═══ Extracted records

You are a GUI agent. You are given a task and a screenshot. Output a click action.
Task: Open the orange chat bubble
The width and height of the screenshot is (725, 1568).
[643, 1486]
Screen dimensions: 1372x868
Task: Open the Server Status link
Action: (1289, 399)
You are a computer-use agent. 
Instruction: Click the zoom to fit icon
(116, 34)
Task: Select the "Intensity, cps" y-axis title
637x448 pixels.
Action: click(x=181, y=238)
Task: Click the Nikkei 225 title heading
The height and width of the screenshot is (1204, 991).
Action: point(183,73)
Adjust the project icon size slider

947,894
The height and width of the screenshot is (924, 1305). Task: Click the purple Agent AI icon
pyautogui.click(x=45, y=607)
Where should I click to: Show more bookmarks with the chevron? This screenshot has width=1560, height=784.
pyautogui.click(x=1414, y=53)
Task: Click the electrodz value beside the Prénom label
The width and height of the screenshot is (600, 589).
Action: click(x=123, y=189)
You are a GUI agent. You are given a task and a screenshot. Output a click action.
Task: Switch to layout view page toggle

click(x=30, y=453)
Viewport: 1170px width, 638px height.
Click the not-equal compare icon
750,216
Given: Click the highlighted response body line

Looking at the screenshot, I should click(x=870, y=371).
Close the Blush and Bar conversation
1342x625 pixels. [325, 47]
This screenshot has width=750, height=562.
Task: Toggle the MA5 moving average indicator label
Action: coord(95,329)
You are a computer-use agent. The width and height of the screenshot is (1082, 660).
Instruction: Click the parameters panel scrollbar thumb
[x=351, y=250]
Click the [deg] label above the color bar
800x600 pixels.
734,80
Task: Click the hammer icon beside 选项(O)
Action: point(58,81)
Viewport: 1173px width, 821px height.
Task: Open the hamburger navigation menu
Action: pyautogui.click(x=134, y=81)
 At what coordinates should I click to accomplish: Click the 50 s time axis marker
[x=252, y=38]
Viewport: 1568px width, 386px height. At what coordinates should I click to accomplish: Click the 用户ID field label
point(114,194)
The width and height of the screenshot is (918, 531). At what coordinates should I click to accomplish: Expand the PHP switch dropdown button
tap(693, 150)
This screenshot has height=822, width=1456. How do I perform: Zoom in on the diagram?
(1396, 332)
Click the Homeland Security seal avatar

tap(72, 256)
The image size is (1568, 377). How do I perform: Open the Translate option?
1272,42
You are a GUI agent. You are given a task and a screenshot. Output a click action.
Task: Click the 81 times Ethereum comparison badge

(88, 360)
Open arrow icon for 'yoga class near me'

══════

The required output is the lines from the one holding "Instruction: Click the parameters" through the last line of the entries above, copied exactly.

* Solution to this problem:
Instruction: Click the parameters panel scrollbar thumb
[x=351, y=250]
Click the [deg] label above the color bar
800x600 pixels.
734,80
Task: Click the hammer icon beside 选项(O)
Action: point(58,81)
Viewport: 1173px width, 821px height.
Task: Open the hamburger navigation menu
Action: pyautogui.click(x=134, y=81)
 At what coordinates should I click to accomplish: Click the 50 s time axis marker
[x=252, y=38]
Viewport: 1568px width, 386px height. At what coordinates should I click to accomplish: Click the 用户ID field label
point(114,194)
The width and height of the screenshot is (918, 531). At what coordinates should I click to accomplish: Expand the PHP switch dropdown button
tap(693, 150)
This screenshot has height=822, width=1456. How do I perform: Zoom in on the diagram?
(1396, 332)
Click the Homeland Security seal avatar

tap(72, 256)
The image size is (1568, 377). How do I perform: Open the Translate option?
1272,42
You are a GUI agent. You are given a task and a screenshot. Output a click action.
Task: Click the 81 times Ethereum comparison badge

(88, 360)
Open arrow icon for 'yoga class near me'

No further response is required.